Prédio do Dops no Rio de Janeiro é tombado como patrimônio histórico e lugar de memória
O antigo prédio do Departamento de Ordem Política e Social (Dops), no Rio de Janeiro, teve seu tombamento definitivo homologado pelo Ministério da Cultura. A decisão, publicada no Diário Oficial da União, reconhece o imóvel como um importante marco na história do Brasil, especialmente em relação aos períodos de repressão política.

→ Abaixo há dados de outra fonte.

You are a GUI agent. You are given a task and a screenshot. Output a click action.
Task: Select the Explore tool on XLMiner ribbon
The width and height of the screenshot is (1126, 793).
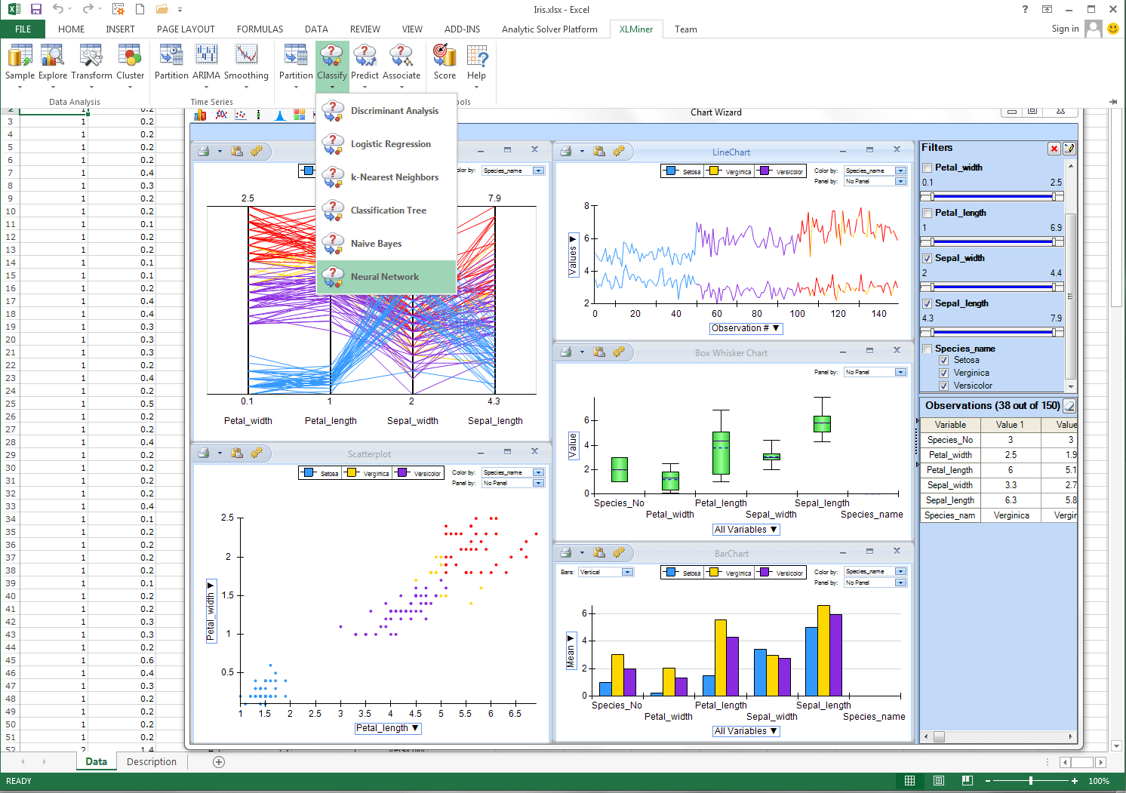click(x=52, y=60)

A aprovação pelo Instituto do Patrimônio Histórico e Artístico Nacional (Iphan) em novembro deste ano marca um passo significativo para a preservação da memória. O edifício, inaugurado em 1910, serviu como sede da Repartição Central de Polícia e, entre 1962 e 1975, foi o local onde ocorreram torturas e violências contra presos políticos durante a ditadura militar.
O tombamento visa homenagear as vítimas e garantir que os erros do passado não se repitam. O presidente do Iphan, Leandro Grass, destacou que o ato é uma forma de honrar aqueles que lutaram pela liberdade, e que a preservação do local contribui para a conscientização das futuras gerações.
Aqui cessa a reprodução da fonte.